Division of assets will be “transparent”
Nevada gaming regulators have OK’d Caesars Entertainment’s plan to sell four of its resorts to the company’s Caesars Growth Partners affiliate for $2.2 billion. The transfer was crafted to help the world’s largest casino operator expand its holdings while chipping away at $23 billion in long-term debt.
Caesars Entertainment will manage the resorts, including Bally’s, the Quad and the Cromwell in Las Vegas, as well as Harrah’s New Orleans.
Under the complex arrangement, Caesars Growth Partners will assume $185 million in debt associated with the Cromwell, once Bill’s Gamblin’ Hall, and spend $223 million to finish the Quad, formerly the Imperial Palace.

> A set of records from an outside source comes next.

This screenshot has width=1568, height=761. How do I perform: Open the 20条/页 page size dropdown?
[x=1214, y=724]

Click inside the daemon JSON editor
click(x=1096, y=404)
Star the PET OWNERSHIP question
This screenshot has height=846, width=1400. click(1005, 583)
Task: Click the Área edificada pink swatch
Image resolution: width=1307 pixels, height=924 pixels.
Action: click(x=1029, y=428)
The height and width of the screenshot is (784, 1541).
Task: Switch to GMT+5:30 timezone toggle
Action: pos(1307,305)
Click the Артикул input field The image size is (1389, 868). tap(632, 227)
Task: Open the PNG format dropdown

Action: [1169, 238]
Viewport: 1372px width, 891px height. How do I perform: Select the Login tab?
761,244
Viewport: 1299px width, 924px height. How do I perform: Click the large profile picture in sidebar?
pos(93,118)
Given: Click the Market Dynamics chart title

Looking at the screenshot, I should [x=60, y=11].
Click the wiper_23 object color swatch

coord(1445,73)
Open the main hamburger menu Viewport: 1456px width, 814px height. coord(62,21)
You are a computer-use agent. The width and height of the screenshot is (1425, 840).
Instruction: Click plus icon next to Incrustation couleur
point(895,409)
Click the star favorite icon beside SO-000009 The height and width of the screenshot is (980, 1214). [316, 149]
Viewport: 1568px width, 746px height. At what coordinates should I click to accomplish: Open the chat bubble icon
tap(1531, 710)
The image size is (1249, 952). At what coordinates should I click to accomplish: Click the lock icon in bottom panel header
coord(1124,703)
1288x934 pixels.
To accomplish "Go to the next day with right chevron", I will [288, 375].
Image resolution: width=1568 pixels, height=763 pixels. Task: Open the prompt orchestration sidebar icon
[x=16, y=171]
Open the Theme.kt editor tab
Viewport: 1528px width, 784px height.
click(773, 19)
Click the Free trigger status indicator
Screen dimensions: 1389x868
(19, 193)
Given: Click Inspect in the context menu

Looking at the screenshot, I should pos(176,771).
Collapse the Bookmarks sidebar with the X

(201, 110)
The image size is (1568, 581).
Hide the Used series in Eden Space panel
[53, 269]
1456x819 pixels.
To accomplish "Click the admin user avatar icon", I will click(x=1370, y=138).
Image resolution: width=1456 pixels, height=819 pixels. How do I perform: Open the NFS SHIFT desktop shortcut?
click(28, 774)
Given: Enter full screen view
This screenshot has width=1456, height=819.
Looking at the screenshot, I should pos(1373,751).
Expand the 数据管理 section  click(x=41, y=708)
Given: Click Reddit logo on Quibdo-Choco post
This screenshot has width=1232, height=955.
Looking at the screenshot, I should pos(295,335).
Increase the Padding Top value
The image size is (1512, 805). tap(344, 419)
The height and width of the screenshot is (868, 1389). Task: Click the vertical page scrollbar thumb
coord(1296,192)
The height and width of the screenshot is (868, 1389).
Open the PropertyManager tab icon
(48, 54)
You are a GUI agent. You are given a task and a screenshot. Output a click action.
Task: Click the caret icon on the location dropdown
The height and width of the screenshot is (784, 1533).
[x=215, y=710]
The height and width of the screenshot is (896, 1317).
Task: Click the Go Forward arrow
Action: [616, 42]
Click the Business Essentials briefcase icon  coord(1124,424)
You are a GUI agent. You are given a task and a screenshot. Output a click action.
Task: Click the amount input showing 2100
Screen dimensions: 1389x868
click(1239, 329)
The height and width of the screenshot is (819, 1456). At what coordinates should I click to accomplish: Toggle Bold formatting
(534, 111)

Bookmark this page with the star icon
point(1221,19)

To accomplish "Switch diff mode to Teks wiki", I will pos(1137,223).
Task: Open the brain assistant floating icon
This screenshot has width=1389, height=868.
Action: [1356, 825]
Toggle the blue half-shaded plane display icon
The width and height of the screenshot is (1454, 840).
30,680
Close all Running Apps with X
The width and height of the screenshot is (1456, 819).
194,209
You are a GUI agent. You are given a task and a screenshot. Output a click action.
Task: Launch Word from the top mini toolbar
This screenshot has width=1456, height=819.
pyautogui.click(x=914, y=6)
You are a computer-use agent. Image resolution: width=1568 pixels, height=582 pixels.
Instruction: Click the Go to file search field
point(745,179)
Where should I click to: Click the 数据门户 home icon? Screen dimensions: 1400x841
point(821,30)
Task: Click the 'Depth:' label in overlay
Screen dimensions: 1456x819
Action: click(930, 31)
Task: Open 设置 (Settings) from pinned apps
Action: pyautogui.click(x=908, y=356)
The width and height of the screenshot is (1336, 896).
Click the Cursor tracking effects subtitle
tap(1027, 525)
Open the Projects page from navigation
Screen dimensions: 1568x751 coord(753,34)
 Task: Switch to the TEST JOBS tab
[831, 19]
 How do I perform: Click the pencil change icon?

The Quad “completely transforms that property, which is at the 50-yard-line of the Strip,” said Craig Abrahams, chief operating officer of Nasdaq-traded Caesars Acquisition Co., which manages Caesars Growth Partners. “It will not resemble past memories.”
Caesars Growth Partners already owns Planet Hollywood, the Octavius hotel tower at Caesars Palace and the Horseshoe Casino Baltimore, which will open in the fall. The company also owns Caesars’ interactive gaming business and the World Series of Poker. The transaction will mean $1.8 billion in additional cash flow for the company and allow Caesars to transfer a portion of the company’s overall debt to an affiliate.
Caesars Entertainment Senior Vice President Eric Hession told regulators the transaction will be “transparent to customers.”
The three-member Gaming Control Board approved the transaction during a one-hour meeting. “This will allow the company to move forward and take care of some its liquidity issues,” said Control Board member Shawn Reid.